Luger looked at Handkerchief. Handkerchief tapped the lid of his snuff tin twice. “We do not stop, Herr Kørner.” Frank felt the urine crystallise within his bladder. He had seen the freight trains pulling their human cargo to the camps, seen the piss run under the slats as the trains took the bend near his apartment. He could imagine the prisoners, stained with excrement, stripped of their clothes and sent to a shower block from which they would never return. He knew people in the party, knew about the gas and the ovens and the trenches full of toothless pale carcasses.

 

An infancy conducted below zero degrees Celsius and between his father’s intellectual zeal and mother’s pagan terror had many benefits for Frank; not least of which was an ability to suppress his anxiety and formulate a clear, if rather desperate plan of action. Unfortunately he lacked a detailed knowledge of the degree of security afforded to the concentration camps, and so was unable to prevent himself being driven within three rings of barbed wire fencing and ushered from the saloon with at least two hundred rounds of ammunition primed to cut him down should he make the slightest unexpected move.

Friday, January 2, 2009

chapter nineteen

Tiny Tim

 

It had only taken his mother a few hours of pacing to draw the compass. She had tied a ten metre length of rope to an ice-axe embedded in the ground and had then begun the long walk. Frank had rather uncharacteristically failed to take note of the exact number of revolutions she performed, but he estimated it to be between fifty and seventy five, and had therefore covered a distance of between 3141.59 and 4712.39 metres in stepping the circle into the frozen earth. She then retired to the central point and waited for the moon to rise. As it leaked the smallest arc of reflection across the black chord of ocean she laid the rope as a radius to the distant light and placed the logs where it touched the circle. This representing a lunar north she crossed the circle and placed other logs at the cardinal points.

 

The incantations had begun. Frank’s father joined him at the window; the boy not yet six years of age perched on a cushioned ledge below the sill, the man leaning across him and letting his huge forehead rest on the condensing glass. Neither of them could hear the Sámi words from within the house, but the ritual was familiar in two ways; because it was repeated at every winter solstice and because it touched some prehistoric unconscious, some unremembered memory of shared beliefs.

 

 

Oscar Kørner returned to his maps and more conventional compass points. Frank picked up his book, an illustrated edition of Dickens’ A Christmas Carol in Prose, Being a Ghost Story of Christmas. Since his father’s library was eclectic in topic and language the five year old Frank could read well in French, German, Russian and Latin as well as his native Norwegian. He allowed it to fall open and of course found himself looking at his favourite page, one carrying a plate of the Cratchit family celebrating around the Christmas tree with the invalid child on a three-legged stool, content in the bosom of his family.

 

Frank’s father was an enthusiastic reader of Dickens, approving of his egalitarian views and Hard Times had been Frank’s nightly story when he was not yet able to read for himself.

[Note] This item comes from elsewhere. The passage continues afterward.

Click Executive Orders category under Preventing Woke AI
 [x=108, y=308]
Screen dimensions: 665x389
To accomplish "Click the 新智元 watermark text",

Oscar Kørner had even met the author in Switzerland in 1846 and claimed, not without justification that the characters of Florence Dombey and Captain Cuttle were based upon himself and his new bride Sylvia; “a wandering princess and a good monster in a story book”.

 

His absorption in the illustration was disturbed now by the same wandering princess producing a wild ululation and stamping as she lit each of the four piles of logs around her lunar circle. He felt the pagan energy, and looking up he saw that his father felt it also, but it was a cold energy; an energy born of the vacuum that was before Galileo, Kepler and Copernicus. It was of the same ethereal stuff as Tiny Tim’s empty chair. He looked again at the plate and saw the frigid heart of his own family exposed utterly by contrast. He closed the book forever and gazed with numb disinterest as his mother screamed her terror into the longest night.